VisualStudioExtensibility.com is a great website that contains a lot information on writing extensions for Microsoft's Visual Studio. Unfortunately it isn't very easy to get a quick overview of all the articles (490+ at the time of this writing).
ScrapeVSXCom
is a command line program written in F# that scrapes
VisualStudioExtensibility.com and generates a
tab-separated-values,
file where each article line contains:
- Category
- Post date
- Title
- Type (HowTo, Bug, or Other)
- URL
- CategoryURL
This file can then be imported into Microsoft Excel, Google Sheet, etc. and the articles filtered/sorted via any column.
This repo contains ScrapeVSXCom.csv and ScrapeVSXCom.xlsx files if you want to see an example of the generated scraped data.

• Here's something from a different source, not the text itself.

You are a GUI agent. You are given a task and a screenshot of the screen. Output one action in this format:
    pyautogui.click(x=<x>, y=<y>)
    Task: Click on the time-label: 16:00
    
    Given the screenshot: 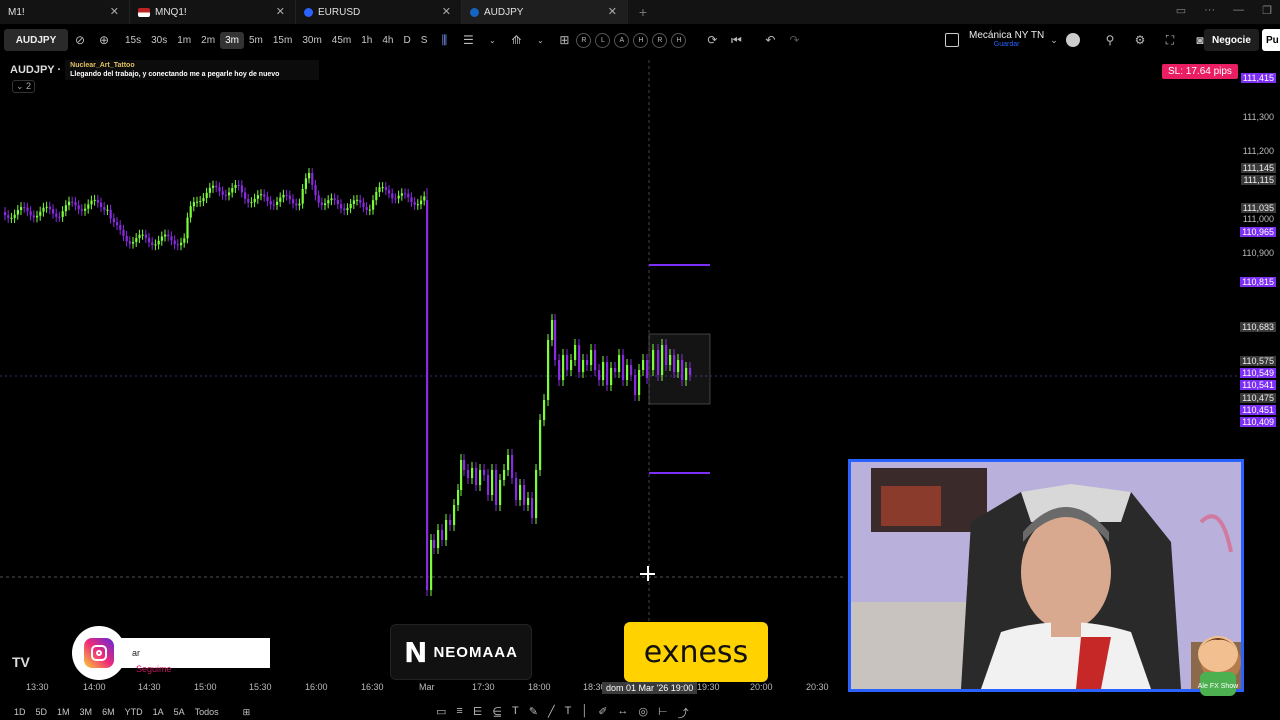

To use, open ScrapeVSXCom.sln
in Visual Studio 2013 and Build. Then open
a Command Prompt window and navigate to the ScrapeVSXCom
project
sub-folder. Enter the following command:
bin\Release\ScrapeVSXCom.exe
or
bin\Debug\ScrapeVSXCom.exe
Various informational messages will be printed in the Command Prompt window to show the progress of the program.
Two files are also generated:
-
ScrapeVSXCom.log
contains everything printed to the console, summary information on the articles (Category, Year, and Type), and all the articles listed by Category, Type, Month, and Title. -
ScrapeVSXCom.csv
is the tab-separated-values file discussed above.
These two files are versioned so if you run the program multiple times an
existing ScrapeVSXCom.log
will be renamed to ScrapeVSXCom.1.log
,
ScrapeVSXCom.1.log
to ScrapeVSXCom.2.log
, etc up to
ScrapeVSXCom.10.log
.
ScrapeVSXCom
stores the downloaded pages in
<SolutionDir>\ScrapeVSXCom\cache
. If you re-run the program it will read
from the local cache instead of downloading from
VisualStudioExtensibility.com again. To avoid this behavior you can simply
delete the entire cache
directory or just
<SolutionDir>\ScrapeVSXCom\cache\www.visualstudioextensibility.com\index.html
and the months you want to re-download (Usually the current month is
enough).